_WORK INSTRUCTION_: Rewrite the data as a numbered list, starting from its first line and ending with the line that contains "(732, 627).", both included. Skip blank lines and leave out the pictures.

##### AVAILABLE DATA

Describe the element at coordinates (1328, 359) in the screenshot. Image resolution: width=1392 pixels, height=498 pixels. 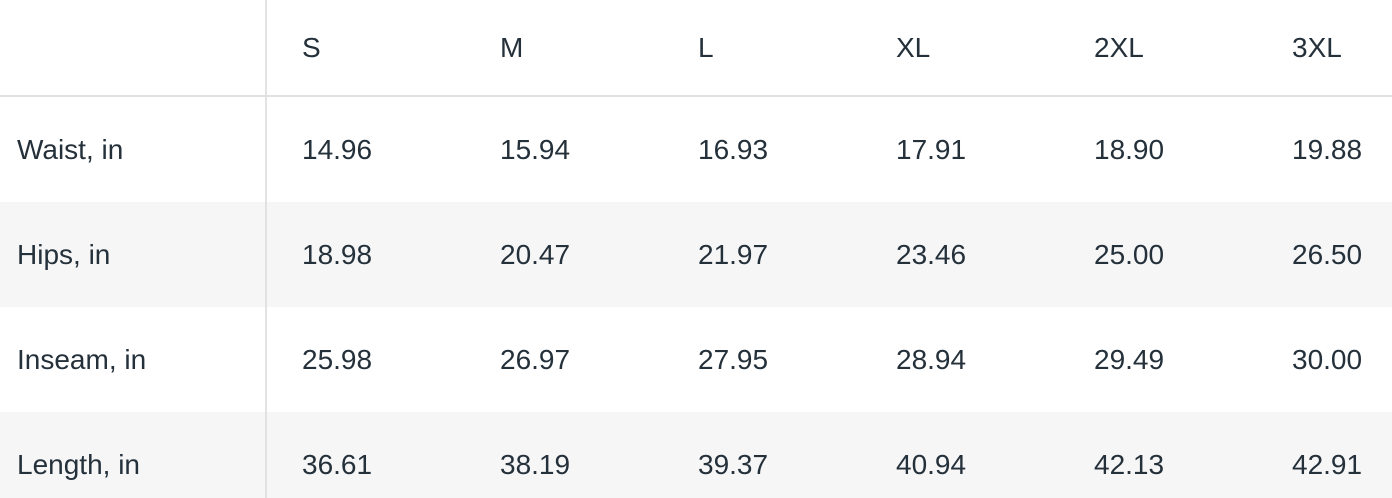
I see `table-cell: 30.00` at that location.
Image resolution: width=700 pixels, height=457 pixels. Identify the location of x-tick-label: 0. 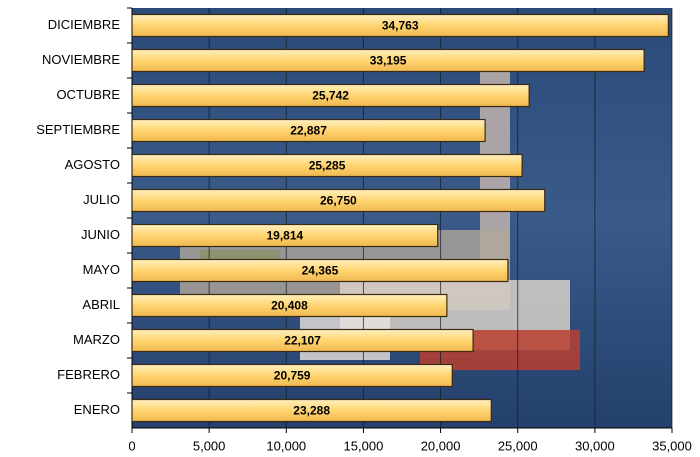
(132, 446).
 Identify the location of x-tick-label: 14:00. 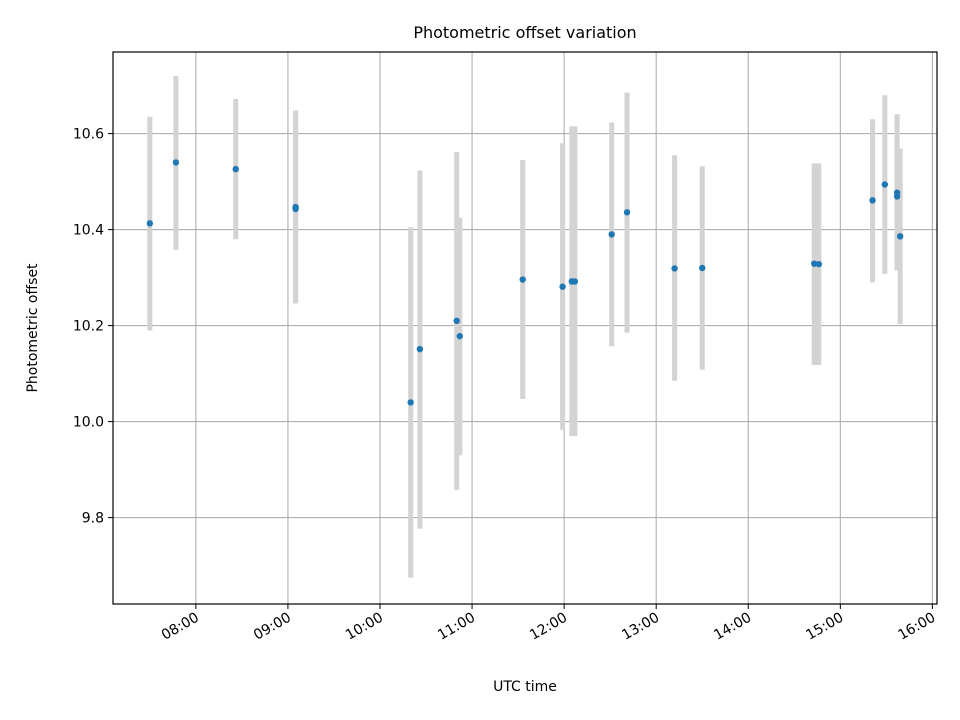
(732, 627).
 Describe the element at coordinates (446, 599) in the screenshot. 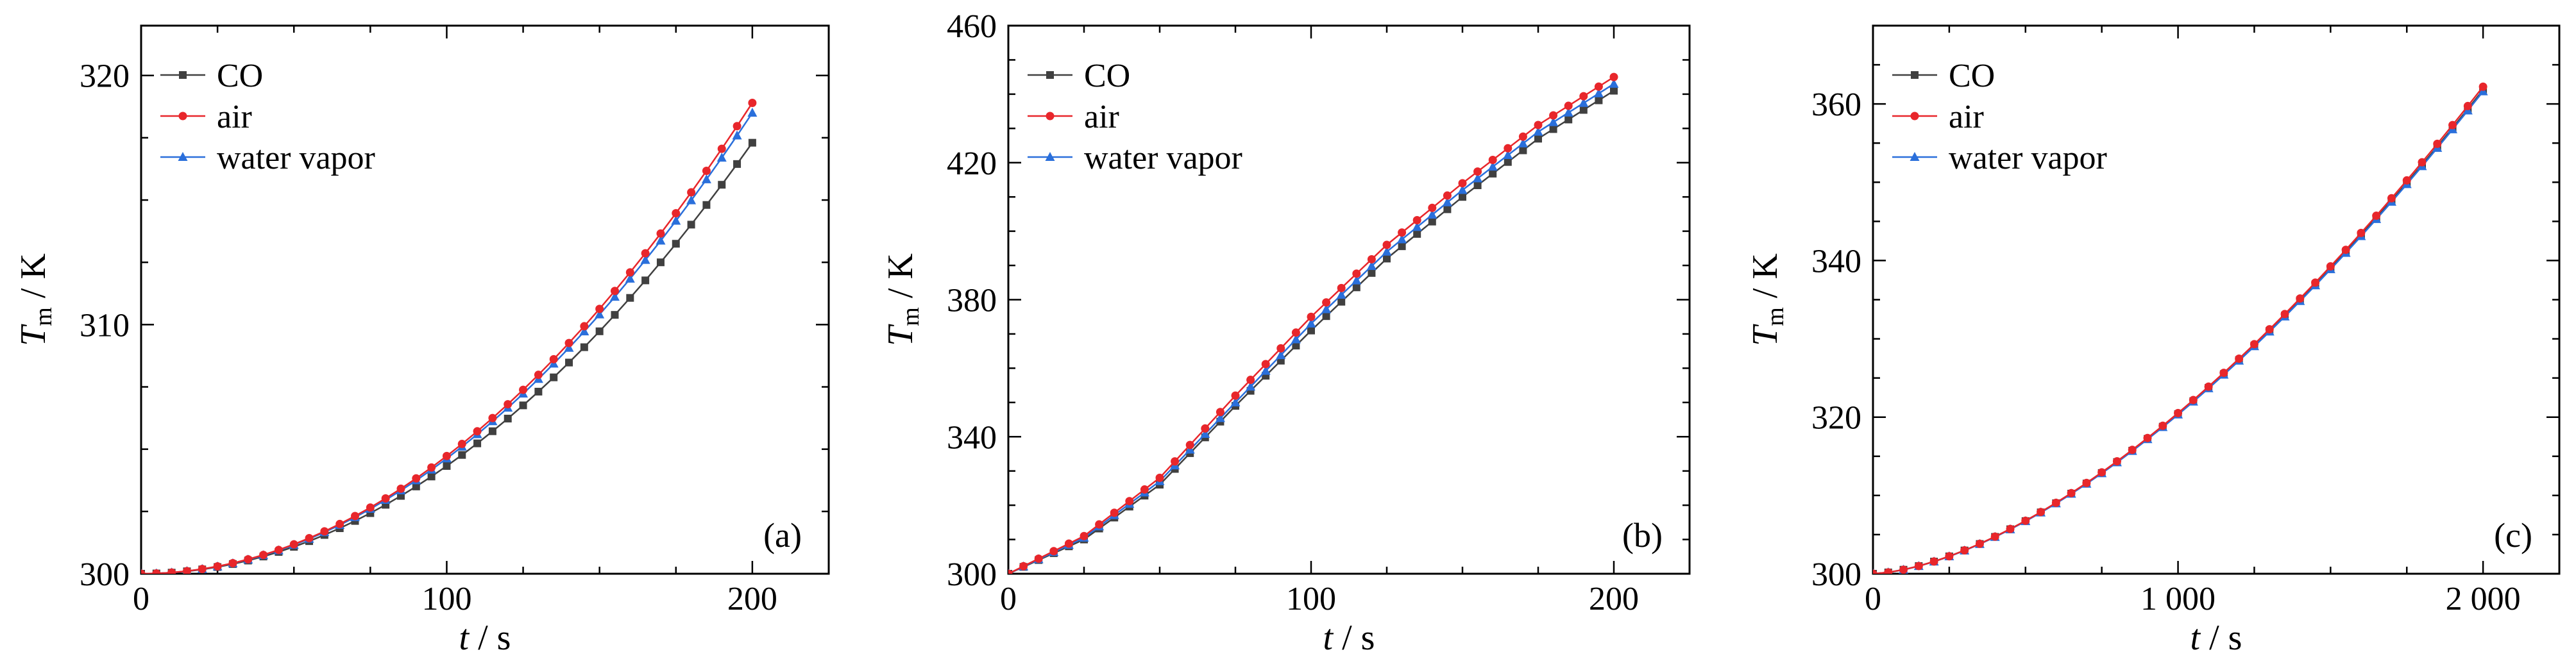

I see `x-tick-label: 100` at that location.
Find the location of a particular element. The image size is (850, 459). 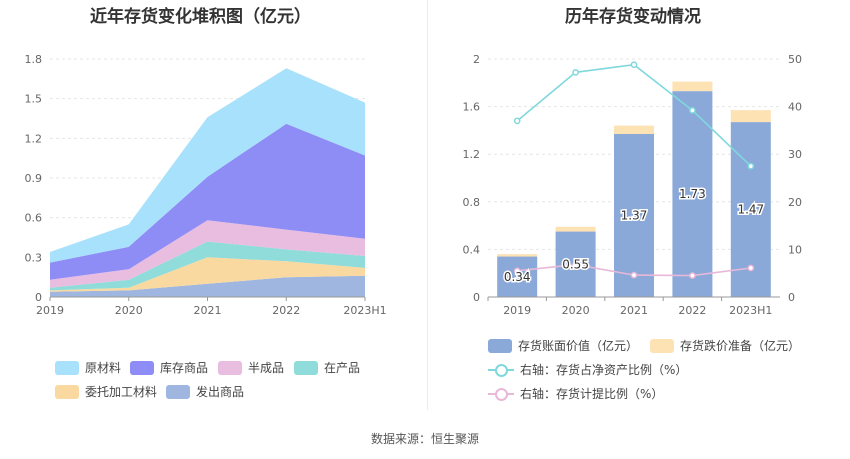

legend-label: 存货账面价值（亿元） is located at coordinates (578, 346).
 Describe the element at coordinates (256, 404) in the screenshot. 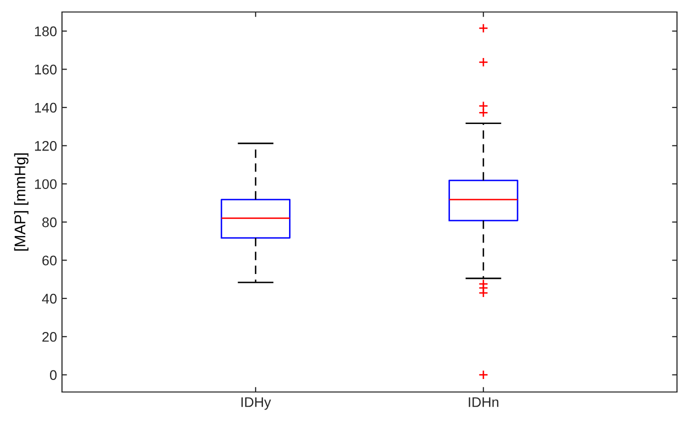

I see `x-tick-label: IDHy` at that location.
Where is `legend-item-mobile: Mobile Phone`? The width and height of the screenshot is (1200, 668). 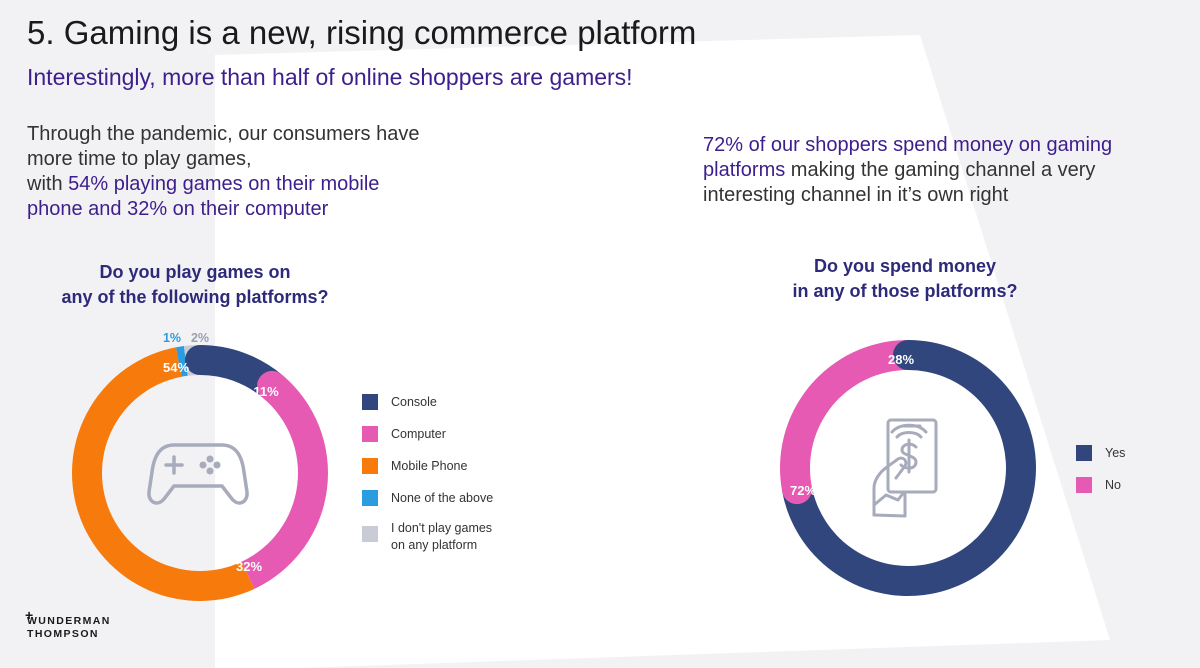
legend-item-mobile: Mobile Phone is located at coordinates (414, 466).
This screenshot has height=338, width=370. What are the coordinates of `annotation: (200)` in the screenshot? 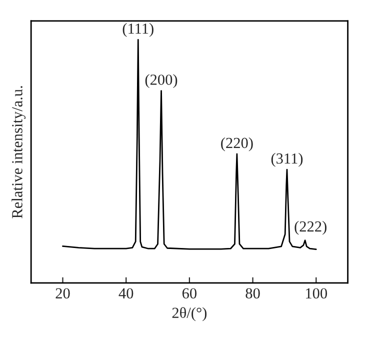 It's located at (162, 81).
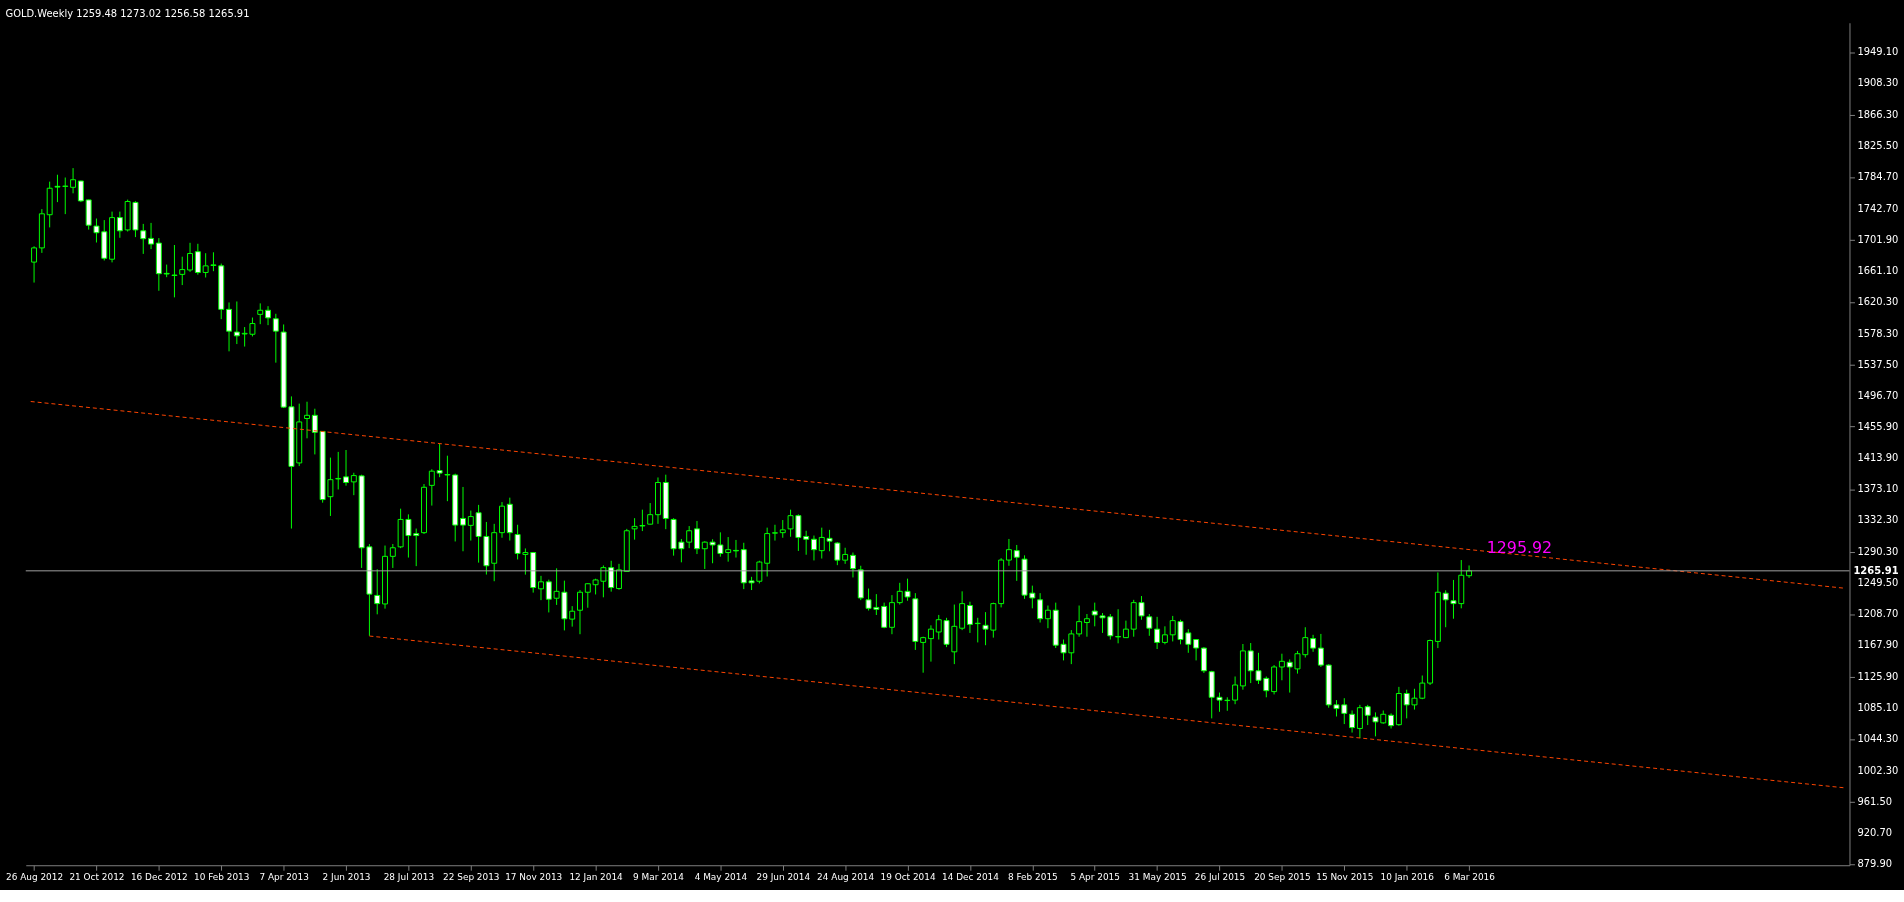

##########

_SOLUTION FOR THIS EXERCISE_:
1. Describe the element at coordinates (1328, 359) in the screenshot. Image resolution: width=1392 pixels, height=498 pixels. 
2. I see `table-cell: 30.00` at that location.
3. Image resolution: width=700 pixels, height=457 pixels. Identify the location of x-tick-label: 0. 
4. (132, 446).
5.  Identify the location of x-tick-label: 14:00. 
6. (732, 627).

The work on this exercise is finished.